_DIRECTIVE_: Rewrite the lines of the records starting at the one containing "You are a computer-use" and ending at the one containing "point(602,86)", both included, as a numbered list. Skip blank lines, and leave the pictures out of your answer.

_SUPPLIED MATERIAL_:
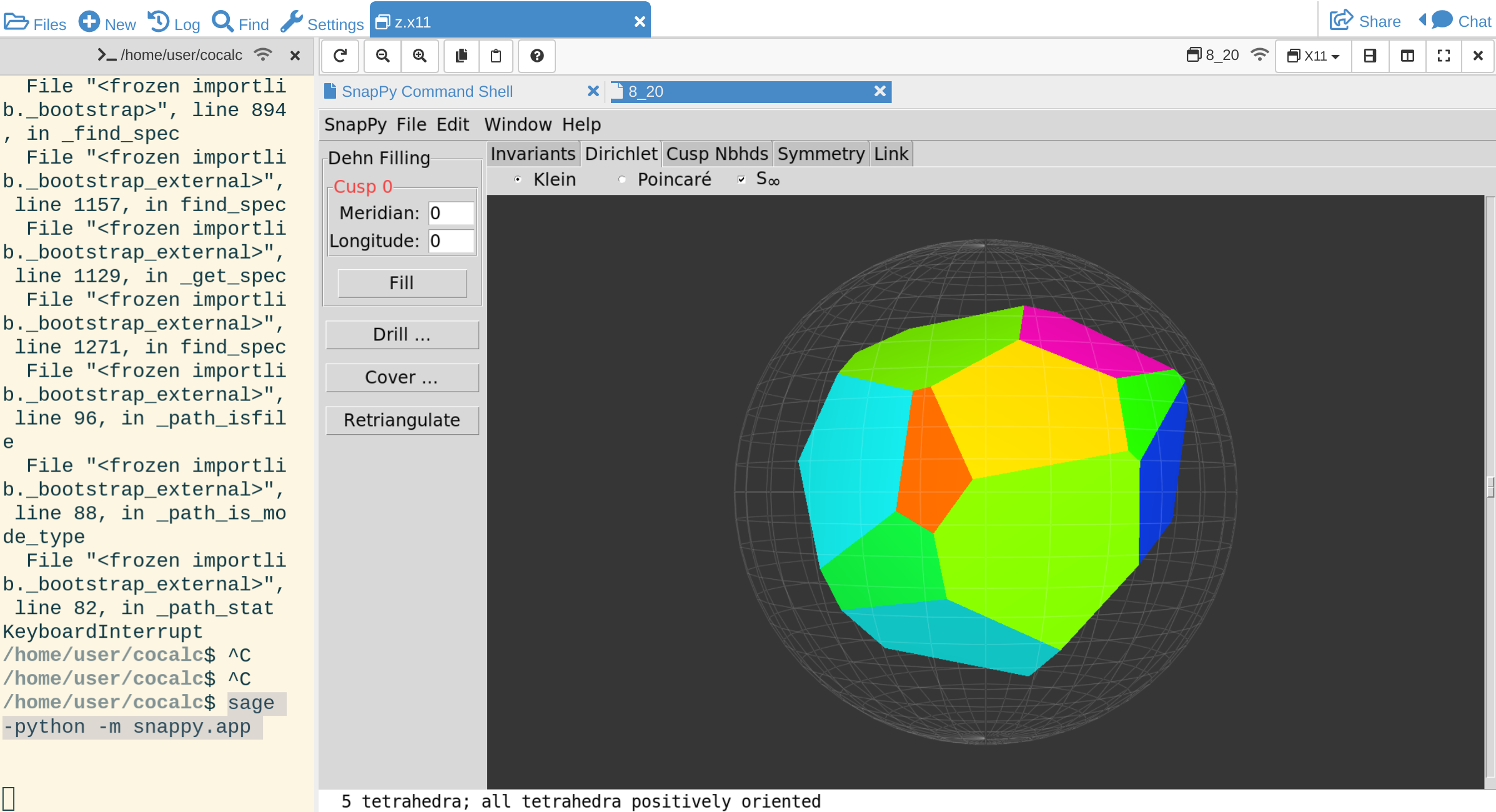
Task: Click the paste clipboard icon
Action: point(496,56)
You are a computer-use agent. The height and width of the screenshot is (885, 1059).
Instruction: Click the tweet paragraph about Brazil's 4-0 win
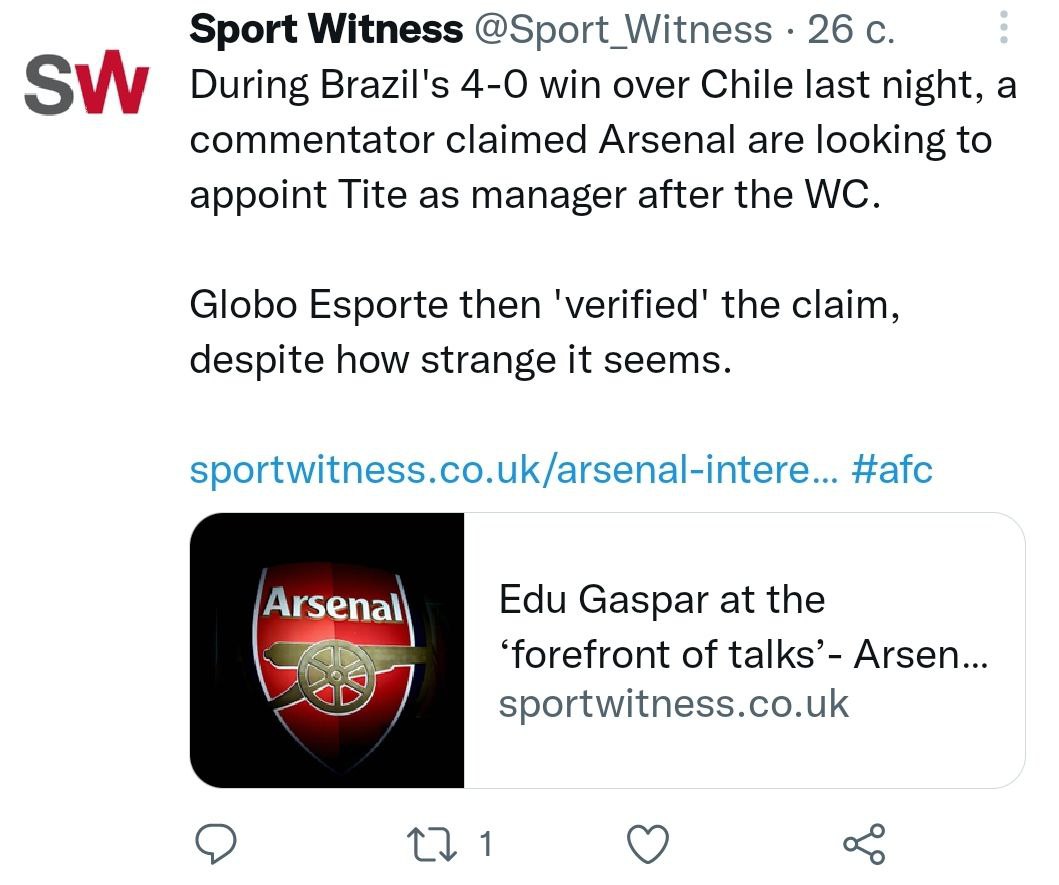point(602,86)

--

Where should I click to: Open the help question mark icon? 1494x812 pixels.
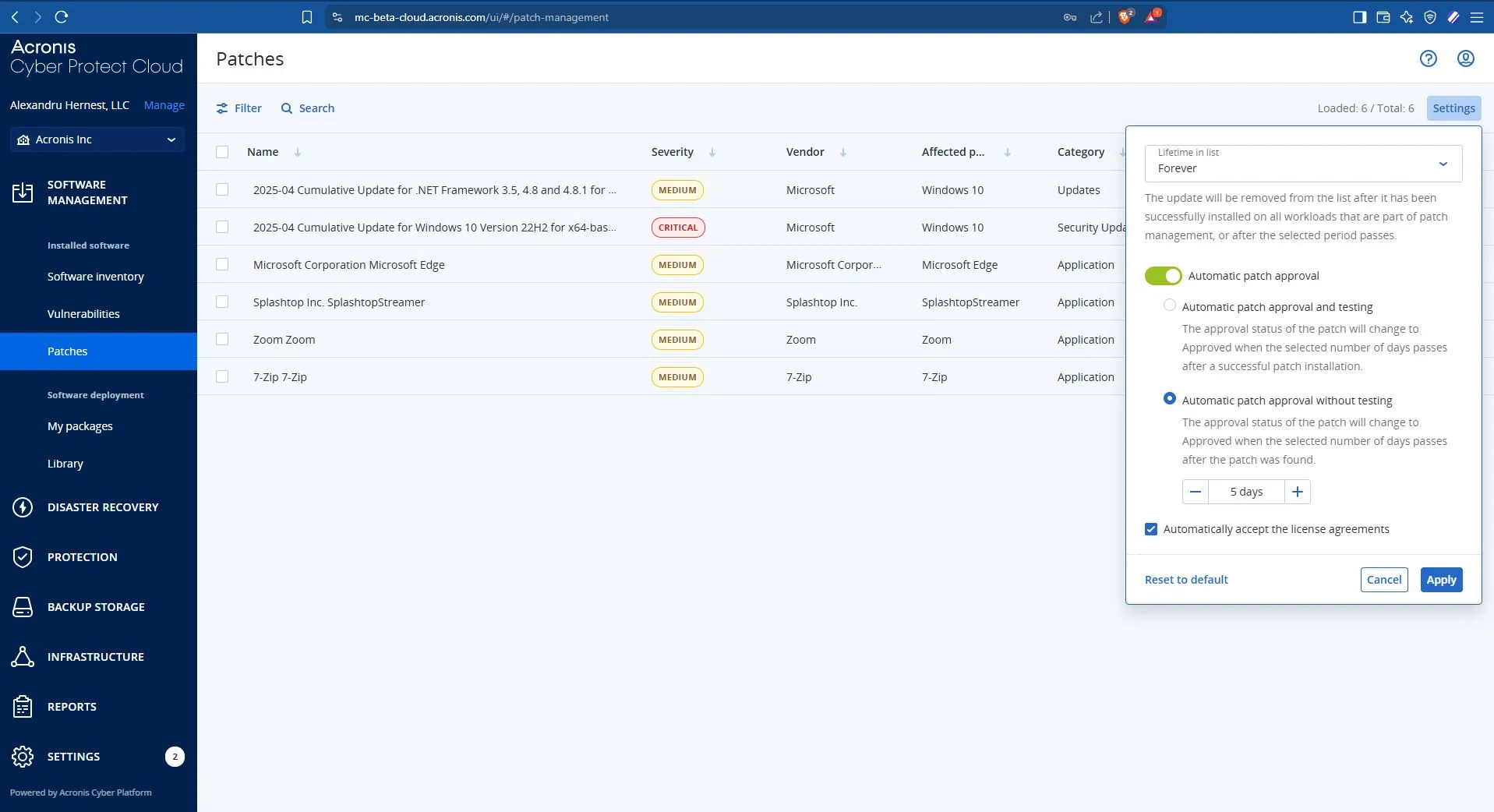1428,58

_RESULT_:
1. You are a computer-use agent. The height and width of the screenshot is (885, 1059).
2. Instruction: Click the tweet paragraph about Brazil's 4-0 win
3. point(602,86)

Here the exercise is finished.